Frei nach Michael Reichmanns Vorwort zu Besser Fotografieren besteht Fotografie aus Kunst und Handwerk und Übung, Übung, Übung. Doch um Üben zu können, muss man wissen, auf was es ankommt, wie man Auge und Verständnis trainieren muss, um "fotografisch" zu sehen.

Barr beginnt seine Schulung für Auge und Verstand mit, na, was wohl? Dem Sehen! Zuerst die Betrachtung fertiger Bilder: wo ist der Bildschwerpunkt, die Beziehung der Bildelemente, die emotionalen Wirkung bis hin zu den Fehlern.
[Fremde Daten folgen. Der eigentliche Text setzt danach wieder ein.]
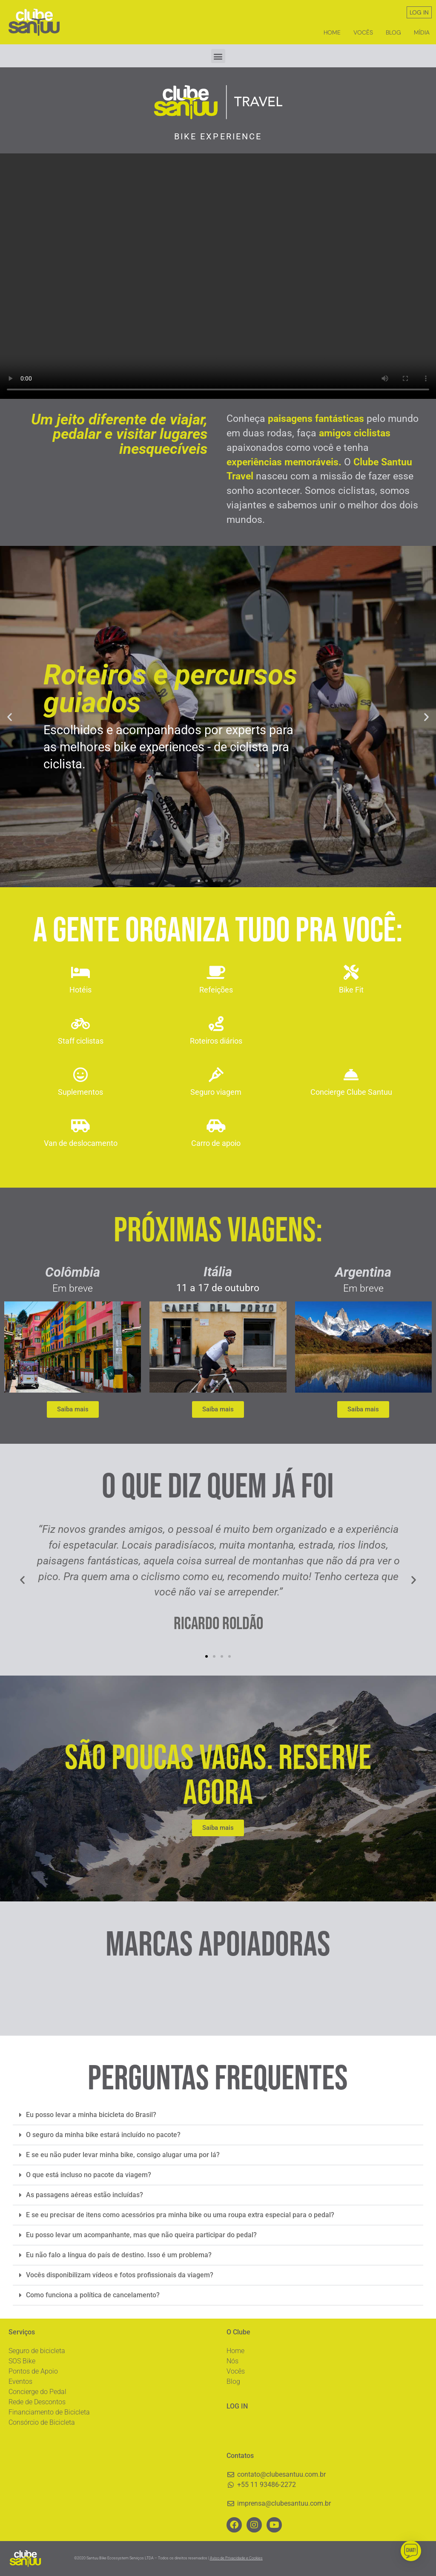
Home (332, 32)
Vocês (363, 32)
Als nächstes die Motivsuche: in Szenen denken, nach Interesse und Intuition handeln, Regeln zur Motivsuche, Motive und solche die keine sind. Man spricht bei gelungenen Bildern ja auch von gelungenen Kompositionen -- deshalb kommt bei Barr auch das "Komponieren" als nächstes: Skizzieren, Schwerpunkte, Perfektion, Bildkante, Schnitt und Ausschnitt bis hin zu Kanten. Alles spielt eine Rolle, vor allem die Summe das Ganzen macht das Bild zu dem, was es ist. Fertig sind die Bilder -- und wie wählt man aus? Woran erkennt man ein "misslungenes" Bild? Barr spielt auch durch, was am Fotografieren hindert, den Spaß nimmt und "Stress" verursacht: wie geht man mit Durchhängern um, verarbeitet Misserfolge? Zuletzt dann drei Essays: wie bestimme ich mein "Niveau" als Fotograf und wie konzentriere ich mich auf meine Schwächen (um sie zu eliminieren)? Barr stellt dann noch die von ihm verwendete Ausrüstung und Programme vor.

Das ist Digitalfotografie mal anders. Ungewohnt. Gut. Sehr gut, denn Barr spricht eine Seite des Fotografierens an, die bei aller Pixelgigantomanie immer mehr auf der Strecke bleibt: das Gefühl für ein gutes Bild. Besser Fotografieren: Die hohe Schule der kreativen Fotografie ist ein eindringlicher Workshop-Leitfaden mit überzeugenden Beispielen und viel Herzblut. So muss Fotografie sein! --Wolfgang Treß

Über den Autor und weitere Mitwirkende

Der Kanadier George Barr lebt in Calgary (Alberta). Bereits im Alter von zwölf Jahren begann er mit einer Zeiss Ikonta zu fotografieren und hatte eine Dunkelkammer im Keller. Später arbeitete er mit Mittelformat- und Großbildkameras und wechselte vor ein paar Jahren zu einer digitalen Spiegelreflexkamera. Von Beruf ist er Hausarzt und interessiert sich insbesondere für die Psychiatrie. Seine Hauptleidenschaft aber gilt der künstlerischen Fotografie. Früher stellte George Barr sehr hochwertige Abzüge seiner Fotos in der Dunkelkammer her. Seit er die Dunkelkammerarbeit aufgab, druckt er seine Fine-Art-Bilder mit Tintenstrahldruckern aus. Die Dunkelkammerarbeit erlernte er von Fred Picker und das bewusste Sehen schulte er an Bildern von Hubert Hohn (Edmonton Art Gallery). Er beschäftigte sich mit den mittlerweile seltenen Originalabzügen von Edward Weston, nahm an Workshops teil und arbeitete mit Galerien. Viele seiner Bilder wurden ausgestellt und in verschiedenen Medien veröffentlicht, so u. a. in 'Black and White Photography', 'Black and White', 'Focus', 'Lenswork' und der britischen Ausgabe von 'Outdoor Photography'.

Kundenrezensionen

Top-Kundenrezensionen

Format: Gebundene Ausgabe
Besser fotografieren - welcher Fotograf will das nicht? George Barrs Buch ist aber nicht eines von vielen "How to"-Angeboten, die sich vornehmlich mit technischen Merkmalen der Fotografie beschäftigen. Barr geht es mehr um die kreative, die bildgestalterische Seite.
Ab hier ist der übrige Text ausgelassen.